> Direction
Please copy out the lines of the records below, from the line containing "Volley-Ball (51, 926)" through the line containing "Mercosur signé, paysans", both included, with nothing changed.

> Listed records
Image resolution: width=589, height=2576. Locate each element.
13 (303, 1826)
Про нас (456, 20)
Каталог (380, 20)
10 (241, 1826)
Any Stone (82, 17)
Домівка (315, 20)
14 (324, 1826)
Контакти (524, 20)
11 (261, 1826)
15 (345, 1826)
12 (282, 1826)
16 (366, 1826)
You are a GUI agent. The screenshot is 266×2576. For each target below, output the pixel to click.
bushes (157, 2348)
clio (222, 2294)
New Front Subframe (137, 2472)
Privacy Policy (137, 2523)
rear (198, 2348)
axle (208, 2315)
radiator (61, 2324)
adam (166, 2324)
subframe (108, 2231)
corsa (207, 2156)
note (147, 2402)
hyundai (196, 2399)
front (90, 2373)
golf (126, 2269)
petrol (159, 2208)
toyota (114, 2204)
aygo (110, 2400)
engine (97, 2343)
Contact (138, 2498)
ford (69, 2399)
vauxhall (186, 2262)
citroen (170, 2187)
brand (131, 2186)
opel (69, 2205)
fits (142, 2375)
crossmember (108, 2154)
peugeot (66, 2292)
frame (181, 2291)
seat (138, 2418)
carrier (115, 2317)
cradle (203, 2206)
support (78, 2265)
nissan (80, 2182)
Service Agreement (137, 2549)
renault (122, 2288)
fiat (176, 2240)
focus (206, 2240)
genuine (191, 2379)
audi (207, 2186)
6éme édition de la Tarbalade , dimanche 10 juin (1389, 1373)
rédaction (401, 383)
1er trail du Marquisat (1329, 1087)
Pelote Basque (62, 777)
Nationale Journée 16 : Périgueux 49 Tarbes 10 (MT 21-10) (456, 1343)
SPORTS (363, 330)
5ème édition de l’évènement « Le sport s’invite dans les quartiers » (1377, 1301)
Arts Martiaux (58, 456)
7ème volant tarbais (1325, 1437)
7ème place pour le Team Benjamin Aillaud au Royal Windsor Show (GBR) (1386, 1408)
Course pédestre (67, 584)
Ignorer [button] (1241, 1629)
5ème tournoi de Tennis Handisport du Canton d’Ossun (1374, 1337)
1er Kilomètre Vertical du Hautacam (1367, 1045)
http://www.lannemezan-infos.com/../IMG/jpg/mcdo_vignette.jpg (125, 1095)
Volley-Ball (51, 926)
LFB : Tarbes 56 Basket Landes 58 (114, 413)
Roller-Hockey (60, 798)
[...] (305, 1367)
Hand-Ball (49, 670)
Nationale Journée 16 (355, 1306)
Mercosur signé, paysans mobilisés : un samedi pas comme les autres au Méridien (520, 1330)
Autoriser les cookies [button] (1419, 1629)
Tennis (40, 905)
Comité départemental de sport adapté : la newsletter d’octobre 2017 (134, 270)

> The answer
Volley-Ball (51, 926)
LFB : Tarbes 56 Basket Landes 58 (114, 413)
Roller-Hockey (60, 798)
[...] (305, 1367)
Hand-Ball (49, 670)
Nationale Journée 16 (355, 1306)
Mercosur signé, paysans mobilisés : un samedi pas comme les autres au Méridien (520, 1330)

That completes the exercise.